Looking down though, Sundance saw a small unicorn filly looking up at him. She was of striking beauty, a dark, dusky, almost sooty shade of blue, with a mane and tail that appeared spun from the purest silver. Her eyes were like electric blue opals and her horn was unusually pointy—dangerously so, no doubt.

“Hewwo,” she said while touching Sundance’s fetlock.

“Hi,” he replied. “Who are you?”

“Wowa,” she said, matter-of-factly while looking up with keen interest.

“That,” Princess Luna said in a sleepy voice, “is my daughter, Aurora Australis.”

“Mama says my magic fwequency makes me a Wawamoon. I wanna be a Wawamoon. Wastwawis is a siwwy name.”

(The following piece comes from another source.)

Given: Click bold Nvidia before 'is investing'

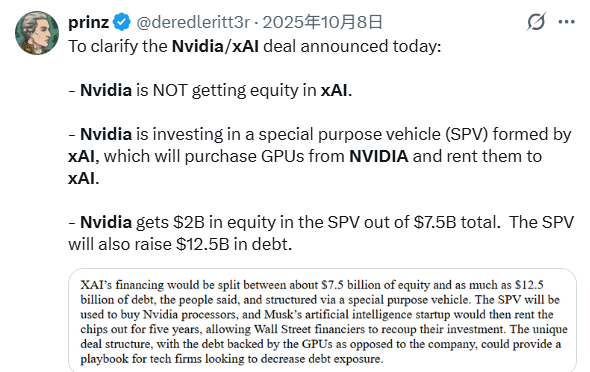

Still looking down, Sundance was suddenly quite afraid of the tiny filly looking up at him. There was something about her, some terrifying aura of raw power that she radiated, which stood out in sharp contrast with how she spoke, which was endearing and charming. Her gaze was almost mesmerising, hypnotic in some weird way, and he wondered how much of her mother’s magic she had inherited.

Prince Gosling wore a bemused, proud expression.

“Wanna pway house wif me?” she asked.

Before Sundance could respond, the room grew very large, and Aurora now loomed over him, a colossus, a giant with an unsettling grin. He blinked, trying to understand what had just happened, but failed to grasp what had just taken place. Princess Luna seemed to be a bit concerned now, her sleepy expression now included furrowed brows, and Sundance tried to make sense of the fact that he was in a room of actual giants, beings of immense proportions.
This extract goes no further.